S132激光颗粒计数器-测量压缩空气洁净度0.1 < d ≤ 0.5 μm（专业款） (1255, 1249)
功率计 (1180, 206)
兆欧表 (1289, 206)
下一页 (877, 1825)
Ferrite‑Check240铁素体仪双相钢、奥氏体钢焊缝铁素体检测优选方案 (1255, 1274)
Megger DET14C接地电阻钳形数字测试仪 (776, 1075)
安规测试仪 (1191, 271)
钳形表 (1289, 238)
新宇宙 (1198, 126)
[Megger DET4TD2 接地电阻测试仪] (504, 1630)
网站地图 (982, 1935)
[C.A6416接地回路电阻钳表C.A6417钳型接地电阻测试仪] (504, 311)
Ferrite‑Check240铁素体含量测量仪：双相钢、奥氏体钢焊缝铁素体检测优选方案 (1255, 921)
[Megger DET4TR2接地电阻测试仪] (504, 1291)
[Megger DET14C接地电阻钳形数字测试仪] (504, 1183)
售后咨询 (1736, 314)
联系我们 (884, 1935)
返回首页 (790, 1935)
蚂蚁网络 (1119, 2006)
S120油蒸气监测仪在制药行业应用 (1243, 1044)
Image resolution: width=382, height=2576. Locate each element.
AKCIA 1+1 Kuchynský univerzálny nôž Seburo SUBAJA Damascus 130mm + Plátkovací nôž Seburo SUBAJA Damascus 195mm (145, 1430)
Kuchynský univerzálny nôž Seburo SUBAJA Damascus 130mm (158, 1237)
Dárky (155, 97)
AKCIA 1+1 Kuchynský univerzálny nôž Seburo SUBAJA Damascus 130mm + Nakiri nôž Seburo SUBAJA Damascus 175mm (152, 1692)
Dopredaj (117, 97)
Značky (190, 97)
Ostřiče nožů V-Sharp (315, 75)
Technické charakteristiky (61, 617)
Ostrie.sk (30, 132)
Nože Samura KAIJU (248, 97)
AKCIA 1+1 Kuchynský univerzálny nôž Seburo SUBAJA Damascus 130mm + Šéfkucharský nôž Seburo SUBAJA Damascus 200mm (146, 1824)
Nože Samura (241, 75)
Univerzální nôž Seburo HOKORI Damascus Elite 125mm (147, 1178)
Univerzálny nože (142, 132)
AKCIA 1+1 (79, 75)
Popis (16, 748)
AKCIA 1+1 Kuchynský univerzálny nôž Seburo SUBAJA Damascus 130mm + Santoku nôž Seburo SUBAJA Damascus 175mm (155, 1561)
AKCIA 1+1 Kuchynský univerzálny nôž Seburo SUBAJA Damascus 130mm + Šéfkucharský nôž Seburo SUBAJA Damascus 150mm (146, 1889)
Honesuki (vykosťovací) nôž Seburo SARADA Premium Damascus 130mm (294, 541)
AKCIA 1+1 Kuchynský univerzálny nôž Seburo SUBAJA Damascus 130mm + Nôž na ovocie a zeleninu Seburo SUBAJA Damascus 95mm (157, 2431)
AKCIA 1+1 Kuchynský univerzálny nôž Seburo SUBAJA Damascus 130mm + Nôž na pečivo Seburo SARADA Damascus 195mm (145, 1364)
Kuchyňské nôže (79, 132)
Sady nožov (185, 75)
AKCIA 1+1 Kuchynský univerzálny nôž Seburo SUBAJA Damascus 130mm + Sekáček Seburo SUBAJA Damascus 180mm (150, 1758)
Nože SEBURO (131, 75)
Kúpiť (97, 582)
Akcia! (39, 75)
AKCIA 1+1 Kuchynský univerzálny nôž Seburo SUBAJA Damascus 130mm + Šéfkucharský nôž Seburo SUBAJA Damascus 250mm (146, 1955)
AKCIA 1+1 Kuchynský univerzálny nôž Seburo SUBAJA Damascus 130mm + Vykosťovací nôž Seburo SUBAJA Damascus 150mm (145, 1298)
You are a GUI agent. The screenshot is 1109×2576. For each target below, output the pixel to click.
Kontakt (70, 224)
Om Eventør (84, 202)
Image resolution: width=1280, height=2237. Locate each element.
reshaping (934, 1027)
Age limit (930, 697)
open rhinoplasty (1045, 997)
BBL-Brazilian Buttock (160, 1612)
────────────────────
Line by line, please reproduce the records exactly.

S132激光颗粒计数器-测量压缩空气洁净度0.1 < d ≤ 0.5 μm（专业款） (1255, 1249)
功率计 (1180, 206)
兆欧表 (1289, 206)
下一页 (877, 1825)
Ferrite‑Check240铁素体仪双相钢、奥氏体钢焊缝铁素体检测优选方案 (1255, 1274)
Megger DET14C接地电阻钳形数字测试仪 (776, 1075)
安规测试仪 (1191, 271)
钳形表 (1289, 238)
新宇宙 (1198, 126)
[Megger DET4TD2 接地电阻测试仪] (504, 1630)
网站地图 (982, 1935)
[C.A6416接地回路电阻钳表C.A6417钳型接地电阻测试仪] (504, 311)
Ferrite‑Check240铁素体含量测量仪：双相钢、奥氏体钢焊缝铁素体检测优选方案 (1255, 921)
[Megger DET4TR2接地电阻测试仪] (504, 1291)
[Megger DET14C接地电阻钳形数字测试仪] (504, 1183)
售后咨询 (1736, 314)
联系我们 (884, 1935)
返回首页 (790, 1935)
蚂蚁网络 (1119, 2006)
S120油蒸气监测仪在制药行业应用 (1243, 1044)
Image resolution: width=382, height=2576. Locate each element.
AKCIA 1+1 Kuchynský univerzálny nôž Seburo SUBAJA Damascus 130mm + Plátkovací nôž Seburo SUBAJA Damascus 195mm (145, 1430)
Kuchynský univerzálny nôž Seburo SUBAJA Damascus 130mm (158, 1237)
Dárky (155, 97)
AKCIA 1+1 Kuchynský univerzálny nôž Seburo SUBAJA Damascus 130mm + Nakiri nôž Seburo SUBAJA Damascus 175mm (152, 1692)
Dopredaj (117, 97)
Značky (190, 97)
Ostřiče nožů V-Sharp (315, 75)
Technické charakteristiky (61, 617)
Ostrie.sk (30, 132)
Nože Samura KAIJU (248, 97)
AKCIA 1+1 Kuchynský univerzálny nôž Seburo SUBAJA Damascus 130mm + Šéfkucharský nôž Seburo SUBAJA Damascus 200mm (146, 1824)
Nože Samura (241, 75)
Univerzální nôž Seburo HOKORI Damascus Elite 125mm (147, 1178)
Univerzálny nože (142, 132)
AKCIA 1+1 (79, 75)
Popis (16, 748)
AKCIA 1+1 Kuchynský univerzálny nôž Seburo SUBAJA Damascus 130mm + Santoku nôž Seburo SUBAJA Damascus 175mm (155, 1561)
AKCIA 1+1 Kuchynský univerzálny nôž Seburo SUBAJA Damascus 130mm + Šéfkucharský nôž Seburo SUBAJA Damascus 150mm (146, 1889)
Honesuki (vykosťovací) nôž Seburo SARADA Premium Damascus 130mm (294, 541)
AKCIA 1+1 Kuchynský univerzálny nôž Seburo SUBAJA Damascus 130mm + Nôž na ovocie a zeleninu Seburo SUBAJA Damascus 95mm (157, 2431)
AKCIA 1+1 Kuchynský univerzálny nôž Seburo SUBAJA Damascus 130mm + Nôž na pečivo Seburo SARADA Damascus 195mm (145, 1364)
Kuchyňské nôže (79, 132)
Sady nožov (185, 75)
AKCIA 1+1 Kuchynský univerzálny nôž Seburo SUBAJA Damascus 130mm + Sekáček Seburo SUBAJA Damascus 180mm (150, 1758)
Nože SEBURO (131, 75)
Kúpiť (97, 582)
Akcia! (39, 75)
AKCIA 1+1 Kuchynský univerzálny nôž Seburo SUBAJA Damascus 130mm + Šéfkucharský nôž Seburo SUBAJA Damascus 250mm (146, 1955)
AKCIA 1+1 Kuchynský univerzálny nôž Seburo SUBAJA Damascus 130mm + Vykosťovací nôž Seburo SUBAJA Damascus 150mm (145, 1298)
You are a GUI agent. The screenshot is 1109×2576. For each target below, output the pixel to click.
Kontakt (70, 224)
Om Eventør (84, 202)
Image resolution: width=1280, height=2237. Locate each element.
reshaping (934, 1027)
Age limit (930, 697)
open rhinoplasty (1045, 997)
BBL-Brazilian Buttock (160, 1612)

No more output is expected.